Por exemplo o set que esteve no GP da China é o que vai ser usado para o GP do Japão. O set do Azerbaijao foi para os EUA e o set do Canadá servirá o GP do México.

Assim o plano para levar o material por avião tem de ser meticulosamente feito e é delineado na quinta feira antes da prova. A desmontagem começa no domingo de manhã altura em que a equipa começa a arrumar peças de substituição que não irão ser usadas na corrida, como o motor. A desmontagem começa 15 minutos após a bandeirada de xadrez e embora os carros tenha de ficar para mais tarde, devido as inspecções, tudo o resto começa a ser desmontado e foi enchido um primeiro contentor com o material que as equipas pretendem ver primeiro na pista. Este material vai encher o primeiro 747 que levantará voo em primeiro lugar.

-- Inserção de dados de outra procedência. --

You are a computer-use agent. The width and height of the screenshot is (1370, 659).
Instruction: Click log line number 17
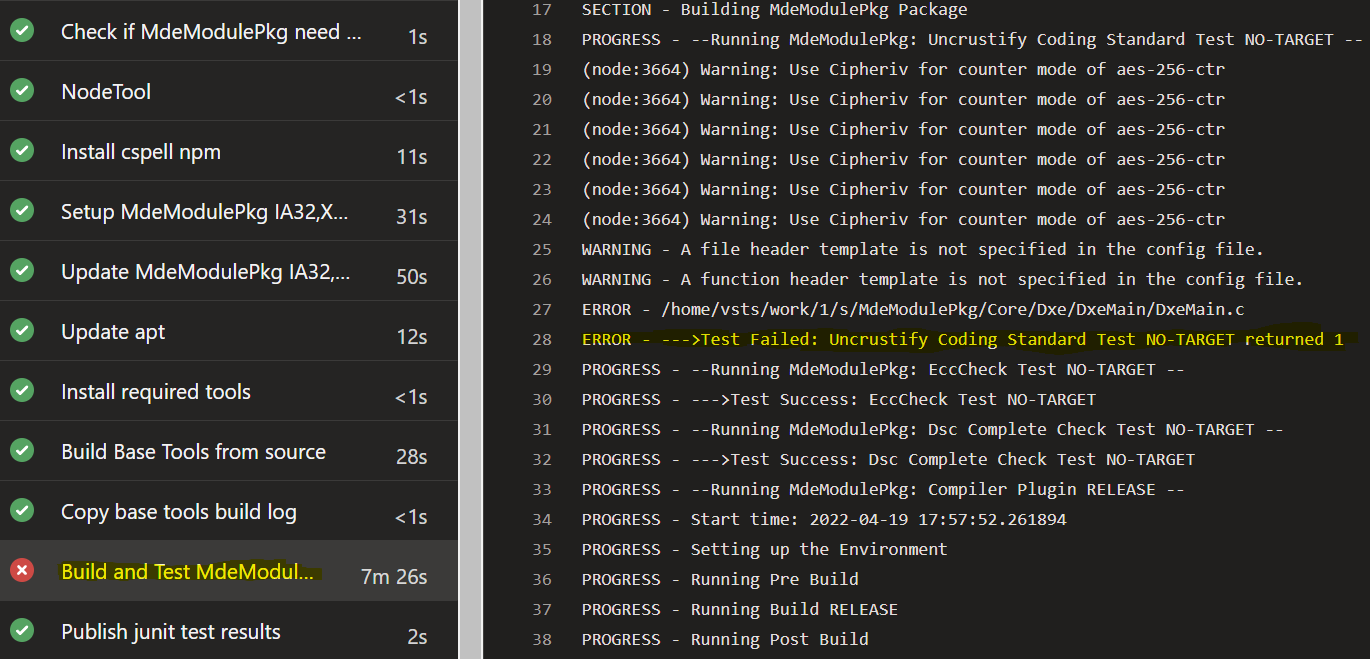tap(541, 10)
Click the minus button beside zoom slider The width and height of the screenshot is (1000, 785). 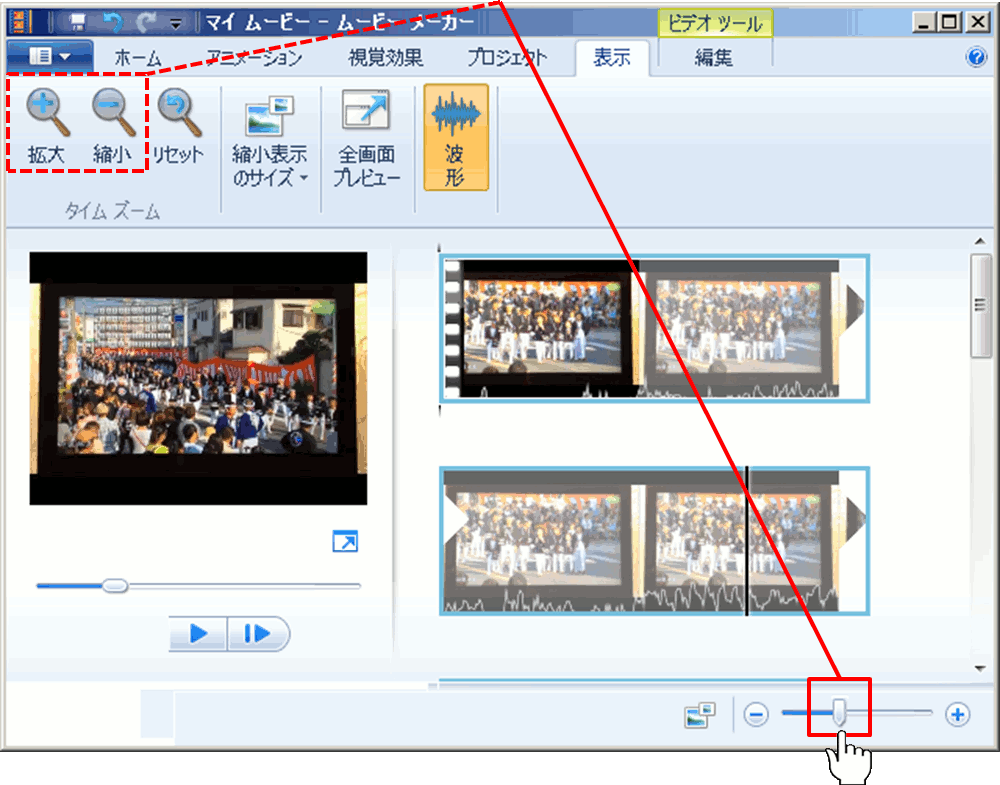(757, 714)
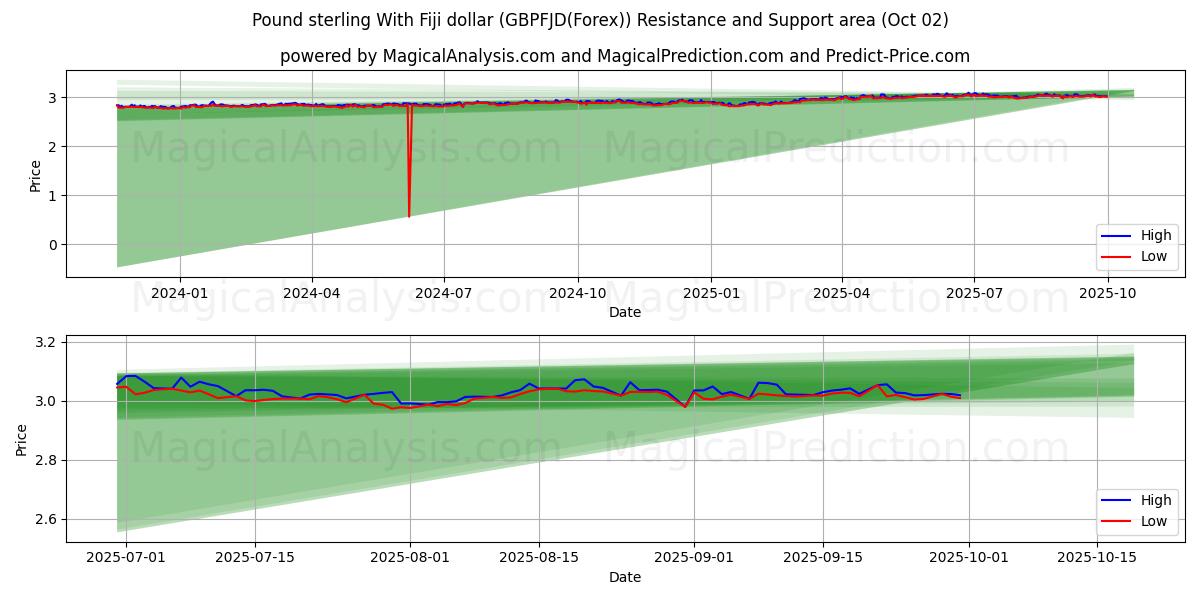Click the 2025-10 tick label on top chart

(1107, 293)
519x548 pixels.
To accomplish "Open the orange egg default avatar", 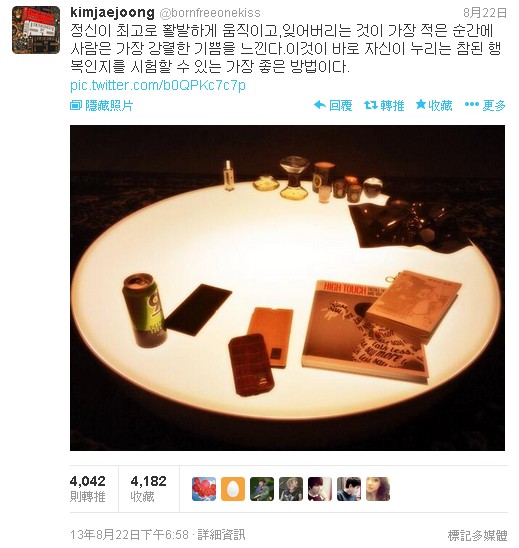I will pos(233,489).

No caso da corrida no Bahrein, oito horas após o fim da corrida, todos os contentores estavam prontos para seguir viagem (alguns já tinha seguido viagem) e ao meio dia de segunda feira, todos os aviões de carga estavam em trânsito para a China. Na terça feira seguinte já os primeiros contentores estavam na pista de Shangai à espera que todo o material chegasse. Só depois de todo o material chegar é que as equipas podem começar a montar as boxes, o que no caso de Shangai aconteceu na terça de manhã, com os contentores de primeira prioridade. Depois da montagem da primeira fase, a pista voltou a ser fechada para que fossem entregues os contentores de segunda prioridade cuja montagem foi feita na quarta feira. No final da manhã de quarta, todas as boxes estavam operacionais. Foram apenas precisas 58 horas para desmontar, transportar e voltar a montar tudo.

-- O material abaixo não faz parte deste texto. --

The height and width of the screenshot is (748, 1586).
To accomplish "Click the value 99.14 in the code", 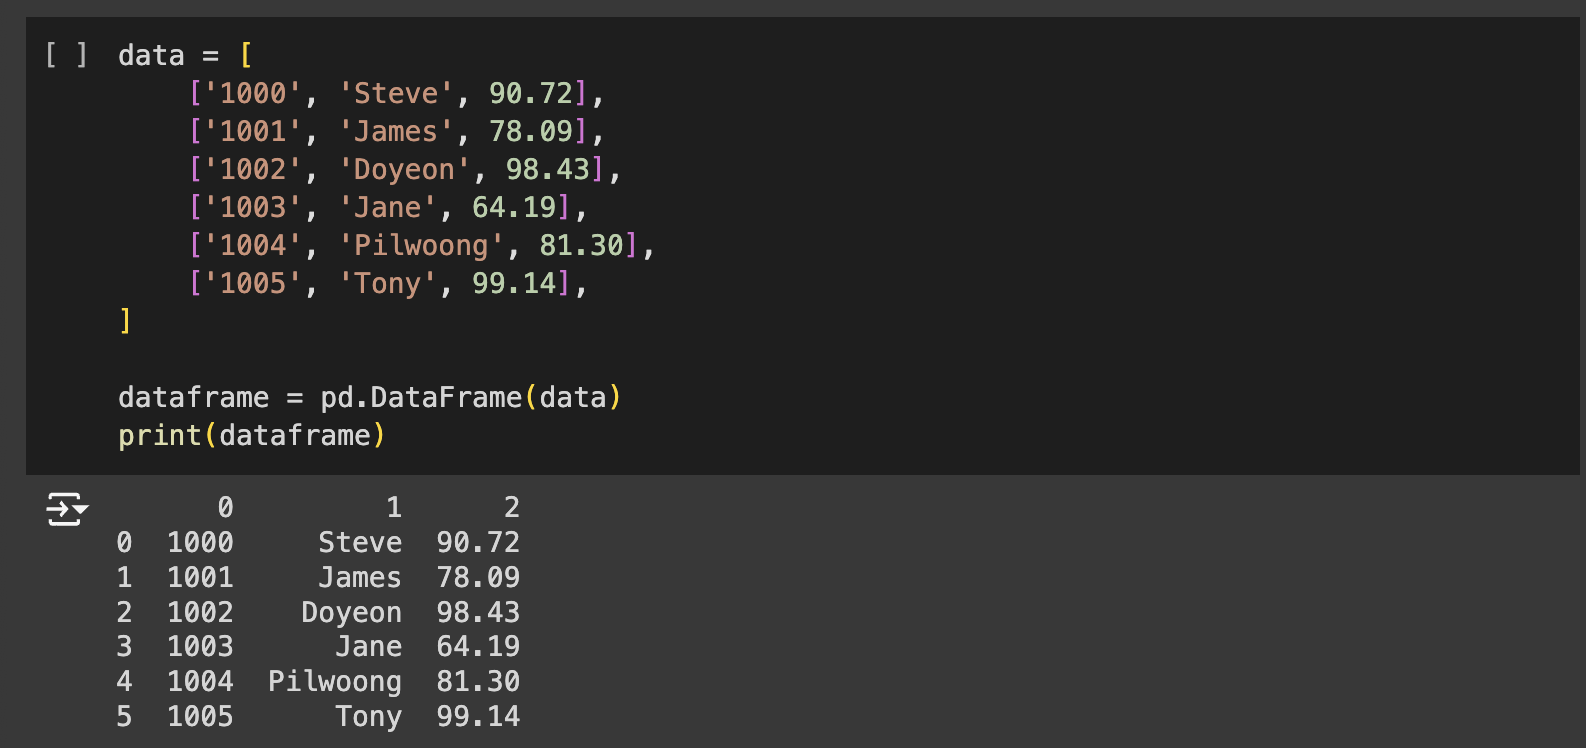I will coord(513,283).
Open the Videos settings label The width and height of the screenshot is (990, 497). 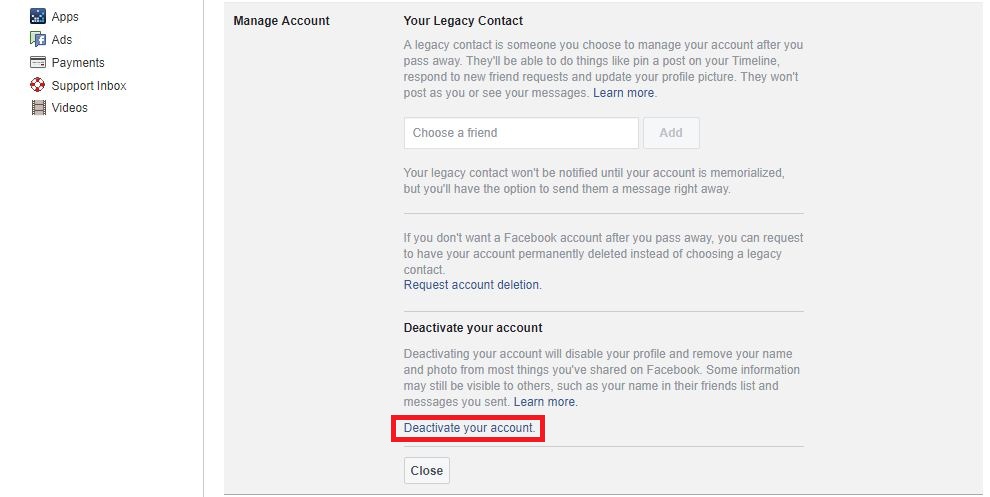click(70, 108)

A complexidade deste ballet é cada vez maior uma vez que as equipas pedem cada vez mais material para ser transportado e precisam de mais tempo para o fazer:

“Como as equipas trazem cada vez mais material por mar, eles querem chegar à pista mais cedo e, por isso, temos pedidos regulares das equipes para entrar na pista na sexta-feira, uma semana antes da corrida”, comenta Nielsen. “Se fosse há 15 ou 20 anos, as equipas provavelmente chegariam na terça-feira da semana da corrida. A montagem acontece quatro dias antes, especialmente em provas fora de portas, e é porque a construção da garagem, cabelagem etc é muito mais complexa agora. Do nosso ponto de vista, na F1, nosso centro de transmissão TV é construído ainda antes disso. Acho que nossas primeiras pessoas estão no Brasil na quarta-feira da semana antes da corrida. Para nós e para as equipas, é um processo incrivelmente complexo, quase uma operação militar. ”

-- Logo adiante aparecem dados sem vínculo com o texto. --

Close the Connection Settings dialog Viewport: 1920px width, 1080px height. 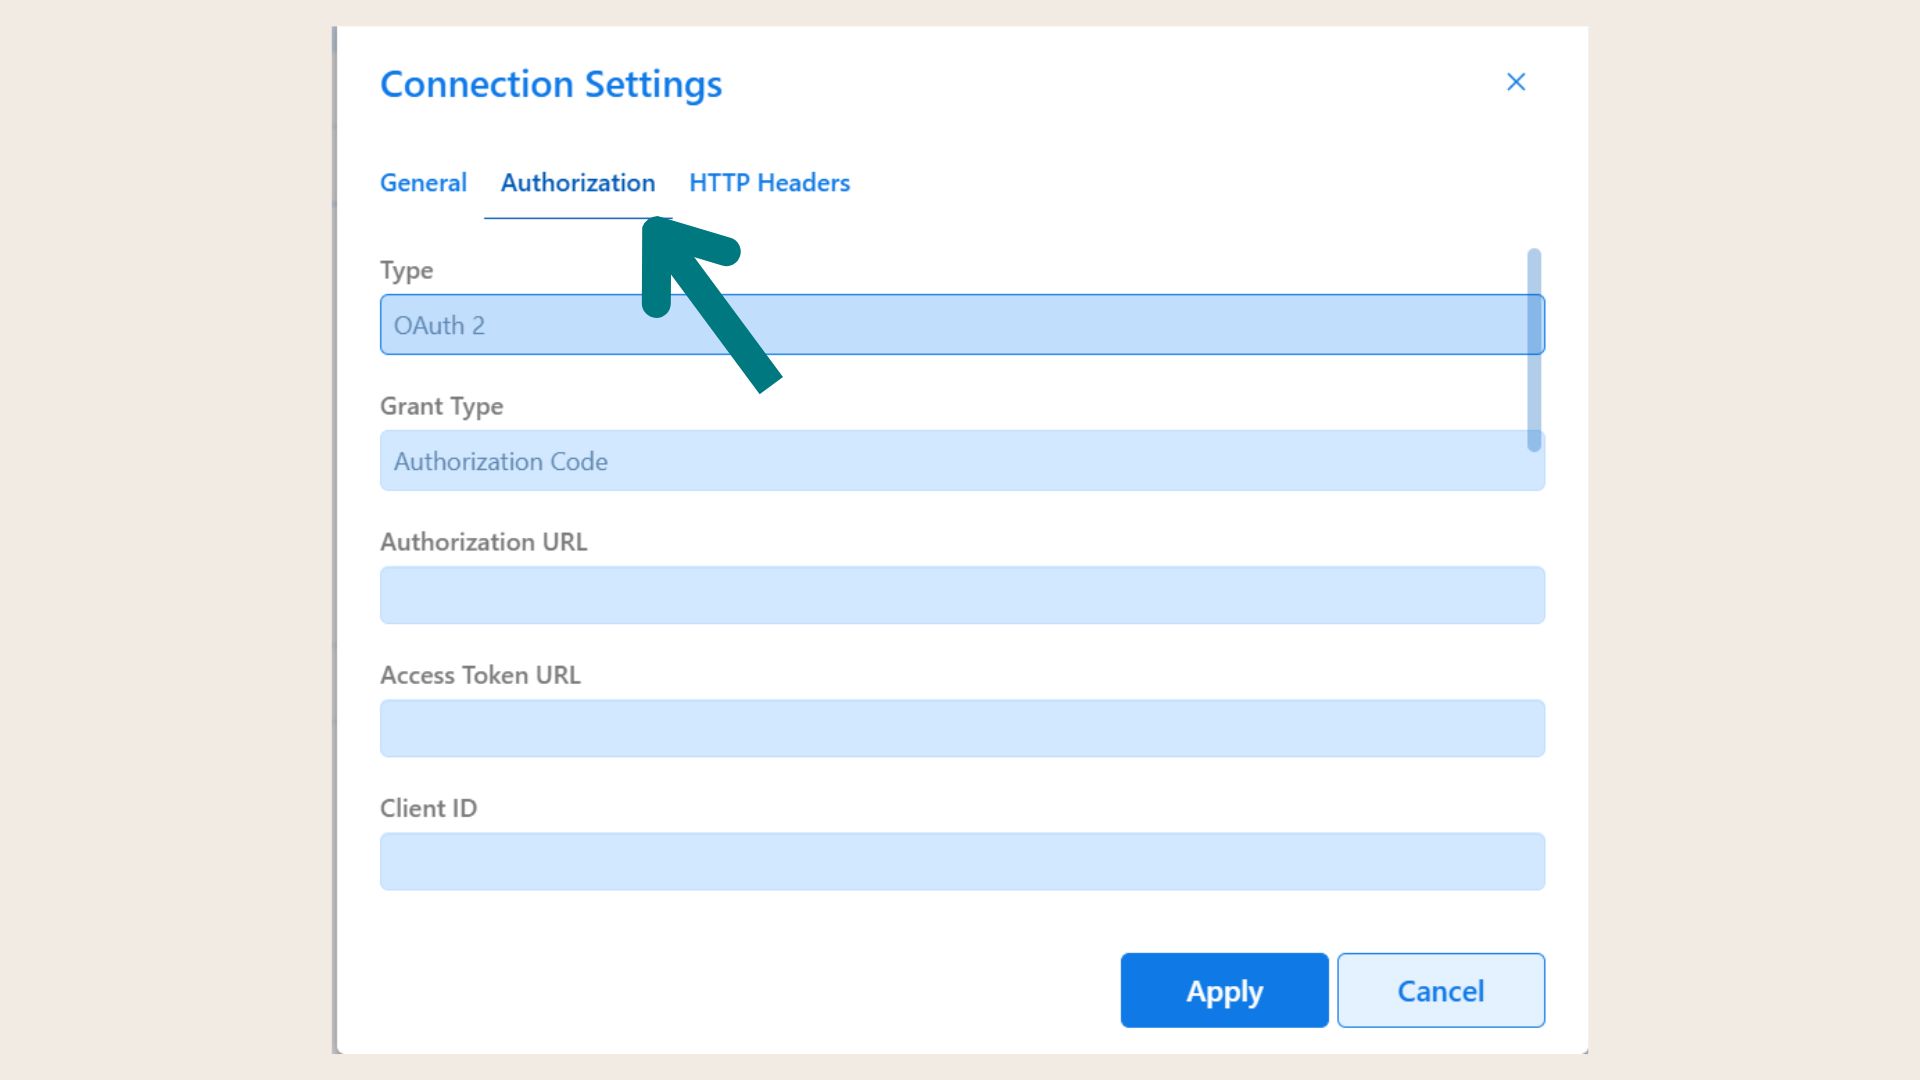[1515, 82]
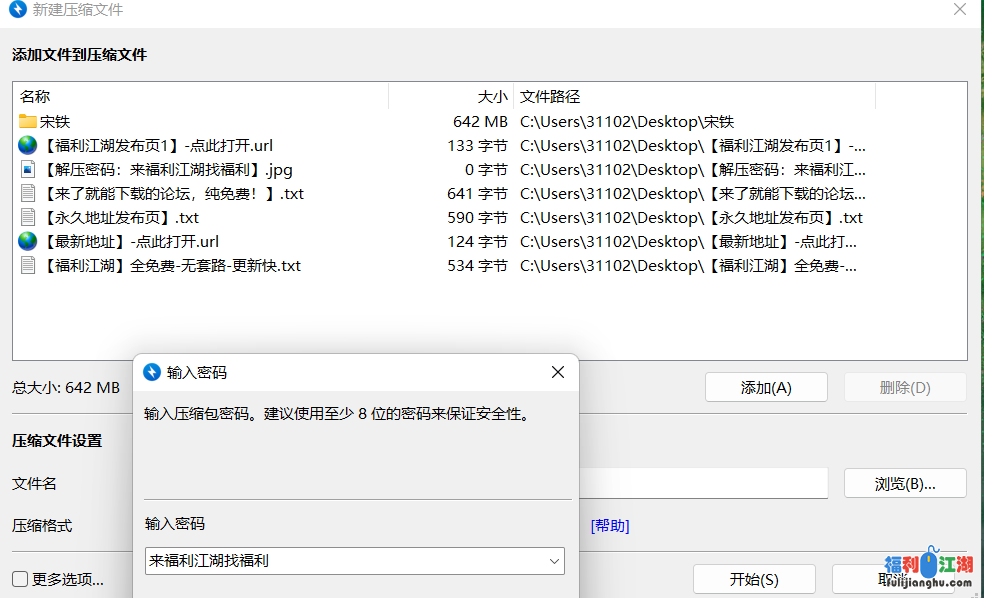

Por exemplo aquando da “despromoção” da Force India, os puristas defendiam que a equipa deveria ir para a última boxe, pois era uma equipa nova e segundo a tradição a ordem das boxes é feita segundo a classificação do ano anterior. Mas por motivos de logística tal não se fez pois a Force India já tinha planos e material enviado para uma certa configuração de box e alguma da primeira montagem dos cabos já estava a ser feita para as próximas provas pelo que tal não era prático para nenhuma das equipas envolvidas.

O planeamento desta operação é espantoso e ainda mais espantoso e saber que na sexta quando a luz verde para o TL1 se acener, tudo estará pronto para um fim de semana de competição intensa. Não é à toa que se chama Grande Circo.